Requirement
Beginning at the line containing "You are a GUI", give again every line through the end of the data, unchanged and with both ends included. Drop any pictures.

Collected data
========
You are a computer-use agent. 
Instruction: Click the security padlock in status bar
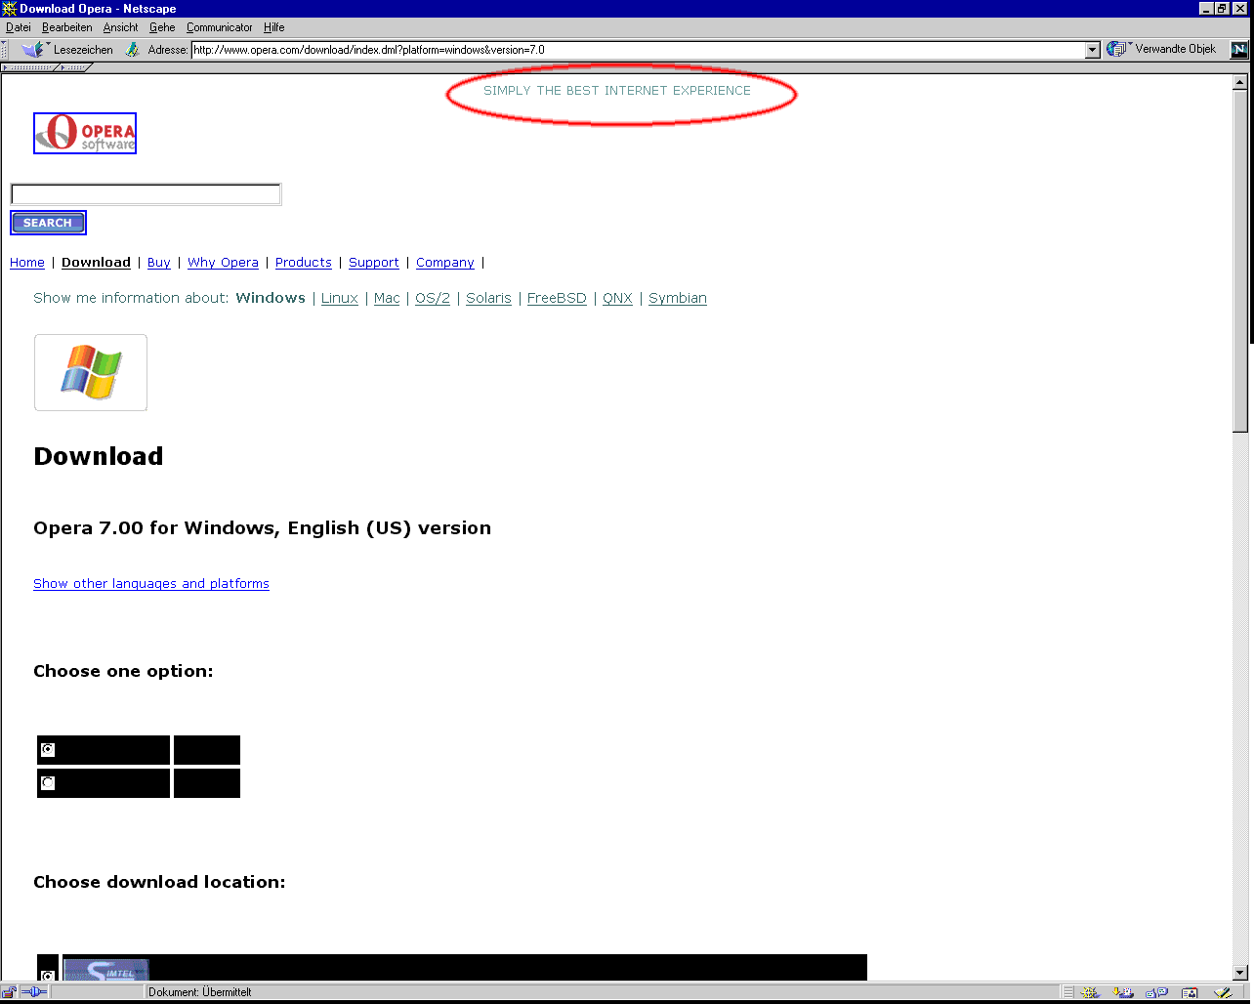click(x=10, y=992)
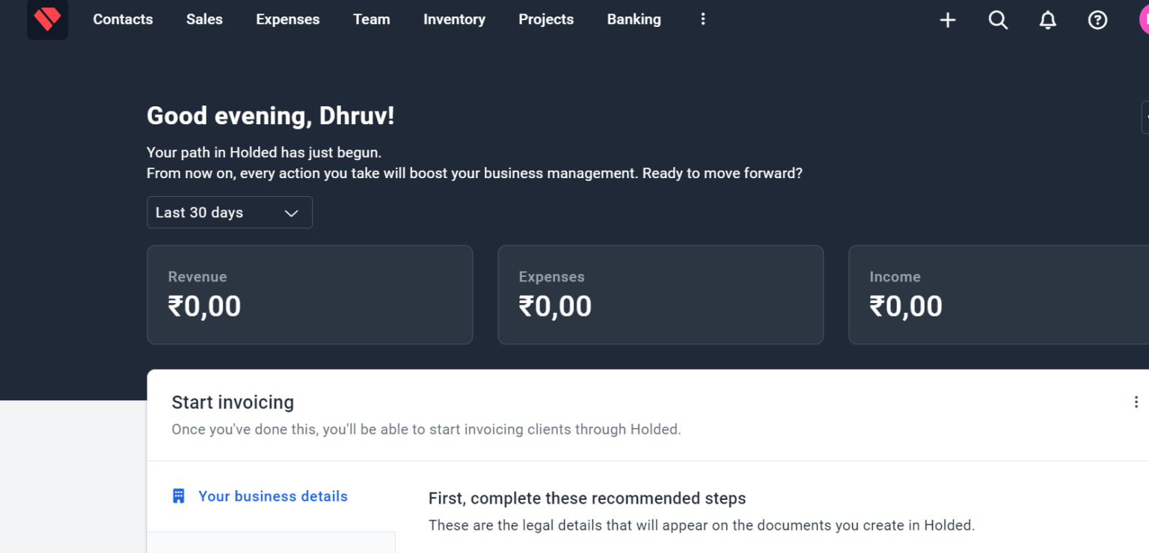Click the help question mark icon
The image size is (1149, 553).
[x=1097, y=20]
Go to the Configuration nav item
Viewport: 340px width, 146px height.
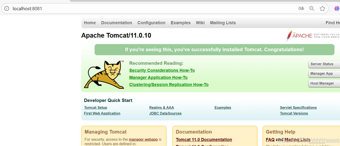tap(151, 23)
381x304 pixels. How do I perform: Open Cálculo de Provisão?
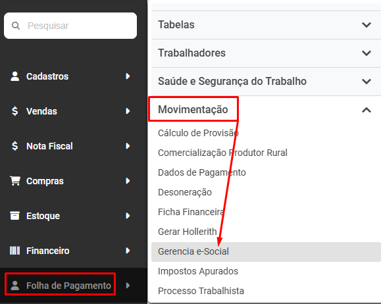[198, 133]
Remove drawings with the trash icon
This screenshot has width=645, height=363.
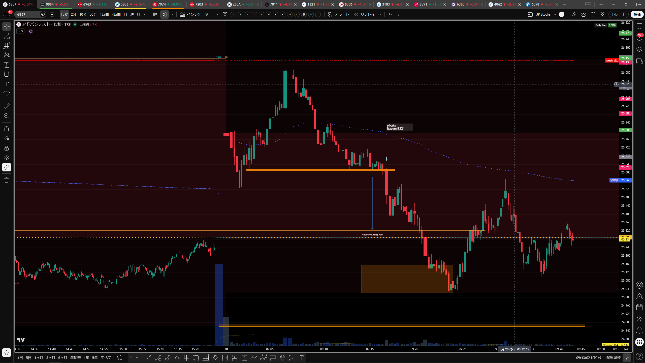click(x=7, y=180)
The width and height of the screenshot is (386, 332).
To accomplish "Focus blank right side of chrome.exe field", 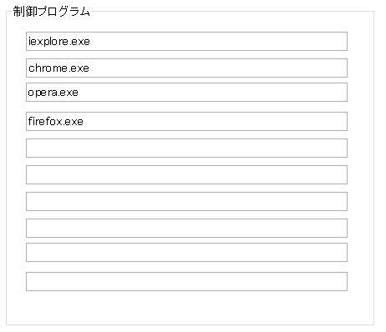I will click(218, 68).
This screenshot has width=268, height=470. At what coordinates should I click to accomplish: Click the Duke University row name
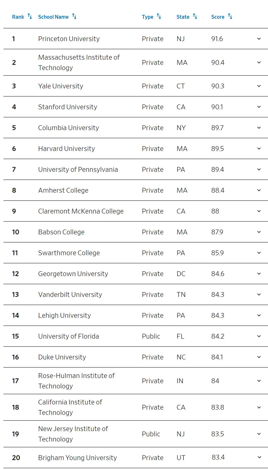[x=62, y=357]
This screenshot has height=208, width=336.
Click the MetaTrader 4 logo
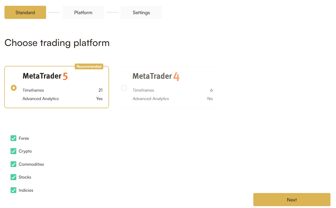pos(156,76)
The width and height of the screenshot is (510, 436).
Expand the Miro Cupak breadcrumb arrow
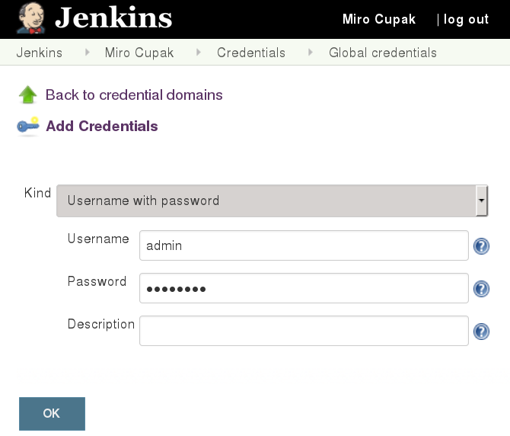click(199, 53)
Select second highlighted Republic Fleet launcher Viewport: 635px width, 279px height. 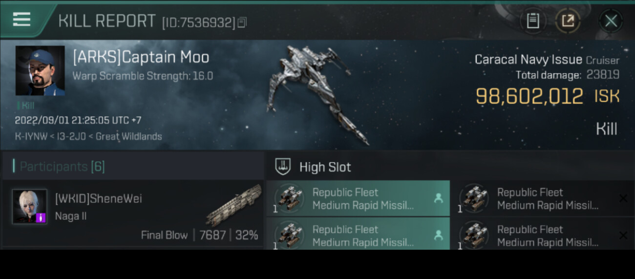358,235
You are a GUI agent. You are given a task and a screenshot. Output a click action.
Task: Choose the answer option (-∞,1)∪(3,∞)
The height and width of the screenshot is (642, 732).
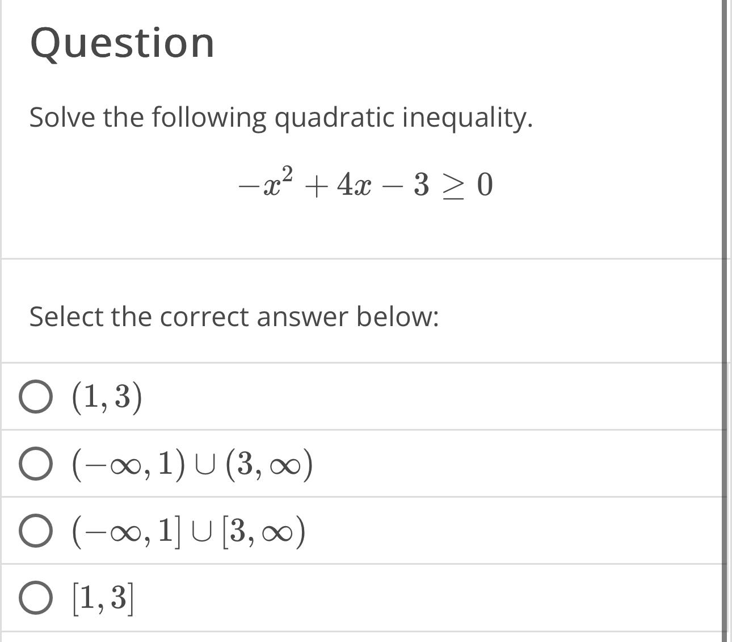tap(190, 464)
========
Reply
You are a GUI agent. You are given a task and a screenshot. Output a click action.
Task: Choose the answer option (-∞,1)∪(3,∞)
The height and width of the screenshot is (642, 732).
tap(190, 464)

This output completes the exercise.